Ha capito che la solitudine non è la sua vocazione: «Ho vissuto l’avventura della libertà fino ai limiti estremi… Cercherò di mantenerla come riserva e di portarmene un po’ anche là fuori», scrive nell’ultimo giorno a Paratucù. «Non ne ho il diritto, quando altri milioni di amici non la possono godere come me». Va a Urucarà, nella diocesi di Itacoatiara, confinante con Parintins. Per dieci anni si dedica alle colonie, comunità agricole, diverse dalle precedenti, perché dotate dei titoli di proprietà. All’inizio con l’aiuto di volontari venuti dall’estero, che se ne sono andati a poco a poco, per lasciare la responsabilità in mano ai caboclos. Un lavoro non solo sociale, ma anche fondato sulla Parola di Dio e la preghiera. L’elemento forse più importante è stata la creazione di una scuola agricola, che ha evitato il pericolo della fuga dei giovani verso la città.

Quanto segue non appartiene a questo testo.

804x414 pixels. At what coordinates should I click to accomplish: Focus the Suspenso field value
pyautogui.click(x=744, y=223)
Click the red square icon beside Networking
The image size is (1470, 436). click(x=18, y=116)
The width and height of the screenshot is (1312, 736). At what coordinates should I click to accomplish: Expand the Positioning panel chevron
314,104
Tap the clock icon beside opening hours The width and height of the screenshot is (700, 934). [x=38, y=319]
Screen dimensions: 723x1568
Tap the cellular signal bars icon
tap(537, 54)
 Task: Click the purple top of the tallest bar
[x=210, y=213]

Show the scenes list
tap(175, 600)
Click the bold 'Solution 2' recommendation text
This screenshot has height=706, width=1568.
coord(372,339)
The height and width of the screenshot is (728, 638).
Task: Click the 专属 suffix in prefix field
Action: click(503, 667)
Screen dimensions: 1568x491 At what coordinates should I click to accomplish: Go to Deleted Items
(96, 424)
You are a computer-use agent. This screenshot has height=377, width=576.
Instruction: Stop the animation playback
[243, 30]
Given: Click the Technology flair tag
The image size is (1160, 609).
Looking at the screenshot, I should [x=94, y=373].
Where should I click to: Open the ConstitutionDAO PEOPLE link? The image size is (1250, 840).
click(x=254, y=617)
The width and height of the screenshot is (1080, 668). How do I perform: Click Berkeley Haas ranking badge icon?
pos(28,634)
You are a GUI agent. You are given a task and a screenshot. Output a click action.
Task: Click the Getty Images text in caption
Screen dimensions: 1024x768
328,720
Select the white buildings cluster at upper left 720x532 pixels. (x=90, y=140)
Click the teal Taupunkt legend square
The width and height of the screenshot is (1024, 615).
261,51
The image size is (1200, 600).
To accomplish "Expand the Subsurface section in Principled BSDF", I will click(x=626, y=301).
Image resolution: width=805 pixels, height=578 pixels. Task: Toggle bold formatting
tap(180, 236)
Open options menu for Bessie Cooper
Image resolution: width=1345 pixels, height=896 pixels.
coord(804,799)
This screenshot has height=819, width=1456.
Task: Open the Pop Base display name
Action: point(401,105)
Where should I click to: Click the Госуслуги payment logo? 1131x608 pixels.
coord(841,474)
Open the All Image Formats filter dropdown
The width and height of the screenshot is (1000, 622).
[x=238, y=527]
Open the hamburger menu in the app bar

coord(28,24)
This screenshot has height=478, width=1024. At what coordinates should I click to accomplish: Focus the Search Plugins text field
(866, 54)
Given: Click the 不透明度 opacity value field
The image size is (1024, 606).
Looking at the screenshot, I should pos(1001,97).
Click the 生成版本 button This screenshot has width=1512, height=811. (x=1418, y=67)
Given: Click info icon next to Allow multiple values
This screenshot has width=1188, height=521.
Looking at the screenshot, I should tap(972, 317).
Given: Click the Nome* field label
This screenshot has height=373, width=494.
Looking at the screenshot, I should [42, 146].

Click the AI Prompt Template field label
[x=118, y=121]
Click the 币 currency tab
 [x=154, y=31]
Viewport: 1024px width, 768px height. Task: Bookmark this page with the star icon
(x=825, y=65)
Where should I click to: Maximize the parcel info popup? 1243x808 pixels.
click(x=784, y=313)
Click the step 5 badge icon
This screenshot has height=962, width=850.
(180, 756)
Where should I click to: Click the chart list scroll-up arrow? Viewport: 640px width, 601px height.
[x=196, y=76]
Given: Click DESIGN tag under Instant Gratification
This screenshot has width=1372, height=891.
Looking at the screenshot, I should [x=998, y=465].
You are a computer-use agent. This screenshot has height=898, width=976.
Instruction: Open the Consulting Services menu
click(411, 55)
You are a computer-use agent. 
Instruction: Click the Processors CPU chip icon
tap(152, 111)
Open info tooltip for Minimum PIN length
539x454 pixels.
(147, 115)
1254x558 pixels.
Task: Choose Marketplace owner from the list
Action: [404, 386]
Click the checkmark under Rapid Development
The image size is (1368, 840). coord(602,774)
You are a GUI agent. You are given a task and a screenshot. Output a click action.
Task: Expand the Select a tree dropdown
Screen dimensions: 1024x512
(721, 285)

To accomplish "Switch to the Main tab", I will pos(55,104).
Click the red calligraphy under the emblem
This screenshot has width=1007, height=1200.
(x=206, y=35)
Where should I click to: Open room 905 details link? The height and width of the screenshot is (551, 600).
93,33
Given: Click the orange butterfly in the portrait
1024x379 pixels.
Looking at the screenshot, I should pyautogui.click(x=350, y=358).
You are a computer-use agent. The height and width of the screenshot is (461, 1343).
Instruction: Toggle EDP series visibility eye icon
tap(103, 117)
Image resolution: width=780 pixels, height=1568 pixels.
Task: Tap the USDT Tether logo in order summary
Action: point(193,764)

Ma il fascino della foresta si fa sentire di nuovo. Dopo l’avventuroso viaggio in Italia, nel 1986, torna a Paratucù per circa tre anni, sempre nell’appassionata ricerca di Dio. Ma alla fine decide di tentare l’«avventura del prossimo», mettendosi nelle mani del superiore e tornando a Parintins. In precedenza aveva scoperto di aver contratto la lebbra, dalla quale guarisce totalmente.
Viene invece colpito da un tumore al cervello, e rientra in Italia. Al Paratucù aveva scritto nel suo diario: «Chiedo al mio Signore Gesù che questo secondo anno di solitudine sia l’anno del nostro amore. Prima di finire l’anno, mio Dio, fa che possa gustare una briciolina, solo una briciolina del tuo amore. Cioè del mio amore per te». Sulla sua tomba è stata messa una scritta in portoghese, composta da lui stesso: «Sono felice perché vado a vedere in pienezza Colui che ho tanto cercato».